The portfolio, the demo, the head shot, the resume…. These are not materials made for general consumption, much less the praise and admiration of posterity. But not every applicant is Johann Sebastian Bach, who wrote his six Brandenburg concertos, in essence, “because, like pretty much everyone throughout history, Bach needed a job,” notes String Ovation. In 1721, he applied for a position with the Margrave of Brandenburg, younger brother of King Frederick Wilhelm I of Prussia, by sending the music: “It’s one of the few manuscripts that Bach wrote out himself, rather than give to a copyist…. At the time, Bach was the Kapellmeister in the small town of Cöthen. Working for His Royal Highness would have been a seriously upward move.”

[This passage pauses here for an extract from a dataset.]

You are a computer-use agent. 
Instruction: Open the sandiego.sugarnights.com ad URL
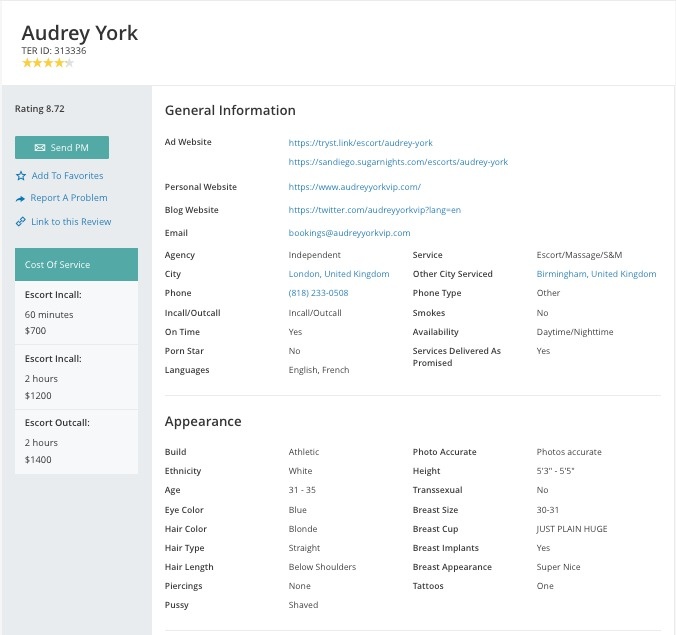[398, 162]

He didn’t get the job. Indeed, it seems his application was ignored, and nearly lost several times throughout history. Now, Bach’s calling cards are some of the most virtuoso compositions of Baroque music we know. “Each concerto is a concerto grosso, a concerto that’s a continuous interplay of small groups of soloists and full orchestra…. The range of instruments with solos throughout the six concertos was designed to give opportunities to show the potential of nearly every instrument in the orchestra. Even the recorder got a solo.” The six together present themselves as an anthology of sorts, “a Baroque musical travelogue moving through ‘the courtly elegance of the French suite, the exuberance of the Italian solo concerto and the gravity of German counterpoint.’”

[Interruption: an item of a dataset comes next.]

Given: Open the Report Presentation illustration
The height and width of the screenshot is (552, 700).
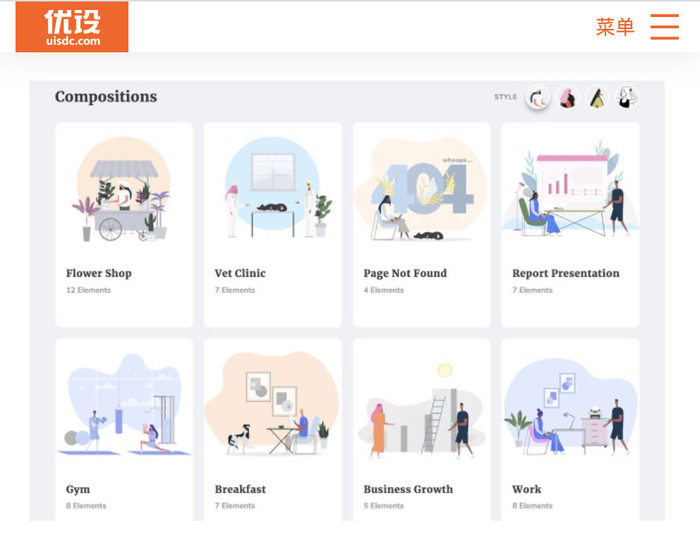Looking at the screenshot, I should 570,188.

These pieces do not only demonstrate Bach’s compositional mastery; they also represent his “ultimate view,” as the Netherlands Bach Society points out, “of the most important large-scale instrumental genre of his day: the concerto.” In the third of these works, for example, he makes the “surprising” choice to compose for “three violins, three violas, three cellos and basso continuo. In other words, 3×3, which is a rational choice you would expect from a modernist like Pierre Boulez, rather than a Baroque composer like Bach.” In order to play these pieces the way Bach intended them to be heard, Ted Libbey writes at NPR, they must be played on the original instruments for which he composed, something a growing number of ensembles have been doing.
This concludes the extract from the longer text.